*EXTRAIT DU TEXTE*.
Ce que j’ai trouvé particulièrement réussi
Si vous lisez encore ces lignes, je vais tout de même faire une petite liste des choses qui m’ont particulièrement plu sur cette BOHEN.
Le bracelet à maillons espacés : c’est étrange mais très bien exécuté, avec des finitions flatteuses.
Bracelet à maillons espacés d’une Mille Mer
La boite hexagonale avec sa couronne à 12h : les amateurs de Triton Spirotechnique ou de ZRC grands fonds connaissent déjà le confort (et la parfaite ambidextrie) de cette architecture.
Mille Mer au poignet avec sa couronne à 12H
Le système de changement rapide du bracelet : il est solide, facile à manipuler et permettra de changer pour un bracelet tiers facilement (un rubber, ou même un cuir de qualité nautique, voire même un bracelet en voile de bateau de chez Avel & Men s’il faut rester dans le thème)
Pour ouvrir il suffit de tirer C’est maniable et robuste
La boucle réglable : c’est un confort absolu de pouvoir facilement ajuster de quelques millimètres votre bracelet et le système de la BOHEN Mille Mer est vraiment simple et agréable.
La boucle ouverte au maximum … … ou au minimum
La loupe de quantième en lévitation par dessus le guichet : c’est plus spectaculaire que fonctionnel, mais ca évite le cyclope sur la glace et ça c’est top !

*DONNÉES BRUTES*.
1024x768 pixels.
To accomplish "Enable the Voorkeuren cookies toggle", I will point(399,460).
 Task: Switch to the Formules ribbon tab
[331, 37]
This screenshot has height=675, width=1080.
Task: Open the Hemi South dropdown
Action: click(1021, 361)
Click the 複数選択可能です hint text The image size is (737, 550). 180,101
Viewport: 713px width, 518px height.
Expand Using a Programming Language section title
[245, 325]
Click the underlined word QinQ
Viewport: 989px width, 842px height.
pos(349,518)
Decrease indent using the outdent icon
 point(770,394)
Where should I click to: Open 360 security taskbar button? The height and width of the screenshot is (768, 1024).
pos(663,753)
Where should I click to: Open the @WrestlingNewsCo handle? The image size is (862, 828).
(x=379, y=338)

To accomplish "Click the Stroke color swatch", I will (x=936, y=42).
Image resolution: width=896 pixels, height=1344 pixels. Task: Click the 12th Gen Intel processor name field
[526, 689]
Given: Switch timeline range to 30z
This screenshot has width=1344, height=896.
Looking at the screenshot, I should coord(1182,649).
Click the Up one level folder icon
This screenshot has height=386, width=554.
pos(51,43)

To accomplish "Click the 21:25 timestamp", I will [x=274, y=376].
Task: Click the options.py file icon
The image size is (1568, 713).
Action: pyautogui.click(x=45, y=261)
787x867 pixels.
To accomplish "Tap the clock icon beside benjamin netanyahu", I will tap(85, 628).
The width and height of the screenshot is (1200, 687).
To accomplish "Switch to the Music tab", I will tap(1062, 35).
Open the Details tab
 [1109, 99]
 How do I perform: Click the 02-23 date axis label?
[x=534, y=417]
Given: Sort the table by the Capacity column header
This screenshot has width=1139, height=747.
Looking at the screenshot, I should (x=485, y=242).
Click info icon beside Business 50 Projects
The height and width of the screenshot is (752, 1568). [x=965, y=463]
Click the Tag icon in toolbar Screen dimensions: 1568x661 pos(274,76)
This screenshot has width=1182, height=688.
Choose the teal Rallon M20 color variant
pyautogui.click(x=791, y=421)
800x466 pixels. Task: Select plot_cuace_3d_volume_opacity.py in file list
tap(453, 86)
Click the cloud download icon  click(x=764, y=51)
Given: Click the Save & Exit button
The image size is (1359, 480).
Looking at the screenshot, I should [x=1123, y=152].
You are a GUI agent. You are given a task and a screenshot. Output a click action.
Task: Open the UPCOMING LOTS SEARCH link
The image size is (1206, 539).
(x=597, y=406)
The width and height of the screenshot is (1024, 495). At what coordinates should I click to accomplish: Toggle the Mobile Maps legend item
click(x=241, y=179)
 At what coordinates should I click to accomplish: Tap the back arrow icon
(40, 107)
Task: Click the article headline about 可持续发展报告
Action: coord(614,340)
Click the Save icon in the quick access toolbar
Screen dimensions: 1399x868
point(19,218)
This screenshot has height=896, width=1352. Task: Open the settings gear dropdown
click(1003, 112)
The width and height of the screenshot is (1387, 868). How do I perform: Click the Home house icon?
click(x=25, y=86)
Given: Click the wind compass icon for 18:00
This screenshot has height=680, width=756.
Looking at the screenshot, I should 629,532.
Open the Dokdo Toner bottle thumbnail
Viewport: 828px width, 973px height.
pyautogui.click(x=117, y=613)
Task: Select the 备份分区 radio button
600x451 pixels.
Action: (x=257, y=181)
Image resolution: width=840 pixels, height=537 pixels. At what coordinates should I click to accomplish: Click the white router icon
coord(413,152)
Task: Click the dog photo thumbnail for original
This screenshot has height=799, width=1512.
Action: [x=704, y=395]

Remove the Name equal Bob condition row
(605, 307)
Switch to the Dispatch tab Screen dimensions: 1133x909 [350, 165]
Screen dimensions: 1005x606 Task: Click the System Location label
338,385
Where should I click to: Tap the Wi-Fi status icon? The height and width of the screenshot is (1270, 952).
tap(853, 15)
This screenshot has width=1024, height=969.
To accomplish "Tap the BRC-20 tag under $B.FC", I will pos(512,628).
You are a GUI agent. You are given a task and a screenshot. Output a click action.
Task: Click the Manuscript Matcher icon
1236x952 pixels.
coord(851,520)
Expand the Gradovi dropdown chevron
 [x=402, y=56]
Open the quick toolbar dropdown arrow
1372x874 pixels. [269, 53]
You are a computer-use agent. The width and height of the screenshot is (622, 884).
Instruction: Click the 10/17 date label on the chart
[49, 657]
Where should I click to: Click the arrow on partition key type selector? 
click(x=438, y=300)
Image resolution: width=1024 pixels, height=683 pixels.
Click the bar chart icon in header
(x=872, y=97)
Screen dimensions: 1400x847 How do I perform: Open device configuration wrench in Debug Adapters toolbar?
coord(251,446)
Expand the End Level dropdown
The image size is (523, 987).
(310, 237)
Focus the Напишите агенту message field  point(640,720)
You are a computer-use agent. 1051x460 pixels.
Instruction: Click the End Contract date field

*EXERCICES*.
A) D'après l'extrait sur la montre BOHEN Mille Mer, à quelle position se trouve la couronne sur la boîte hexagonale ?
B) Rédigez la suite de l'extrait sur la montre BOHEN Mille Mer, en reprenant juste après sa dernière phrase.

*CORRIGÉ*.
A) La couronne est placée à 12h.

B)
La loupe dans son support, par dessus le cadran.
Face à face (relativement incohérent mais pas tant)
Tout au long de ce test j’ai voulu comparer la BOHEN à quelque chose d’autre seulement voilà … je n’ai pas de DeepSea à disposition. Du coup j’ai choisi ce que j’avais de plus proche en terme de porté : une Prospex Spring Drive GMT (SNR033) qui pour tous les autres aspects est peu comparable.
- Mouvement traditionnel VS mouvement Spring Drive (à remontage automatique pour les deux)
- Plongeuse 1000 m VS 100 m
- Lunette de plongée VS lunette GMT
- 2000 € VS 5000 €
Pourtant ne serait-ce que pour comparer la finition en regard du prix, et le confort au porté de pièces plutôt épaisses, la comparaison avait sa raison d’être. Les quelques images suivantes vous donneront un aperçu des deux produits.
Nuances de satinage Polissage des flancs Finitions des index pliés Le spectaculaire porte loupe Cadran et guichet traditionnels Comparaison au bras
Alors loin de moi l’idée de vouloir poser sur une balance 2 produits tellement différents, mais ce que je peux constater c’est qu’en achetant le monstre technologique qu’est la SNR033 (5000 € ou plus rappelons le) on a une terminaison esthétique qui est très honnête : Seiko est reconnu pour apporter un soin particulier, notamment sur les cadrans et les polissages de boite.
Et à ce jeu là il faut admettre que la BOHEN Mille Mer n’a pas à trembler. Pour un prix plus de 2x moindre elle a l’audace d’offrir des détails de terminaison équivalents si ce n’est meilleurs ! Un simple coup d’oeil sur les index pliés permet de s’en convaincre et le porte-loupe clôt le débat esthétique à lui seul.
Splendide et indestructible, voilà ma conclusion en 2 mots !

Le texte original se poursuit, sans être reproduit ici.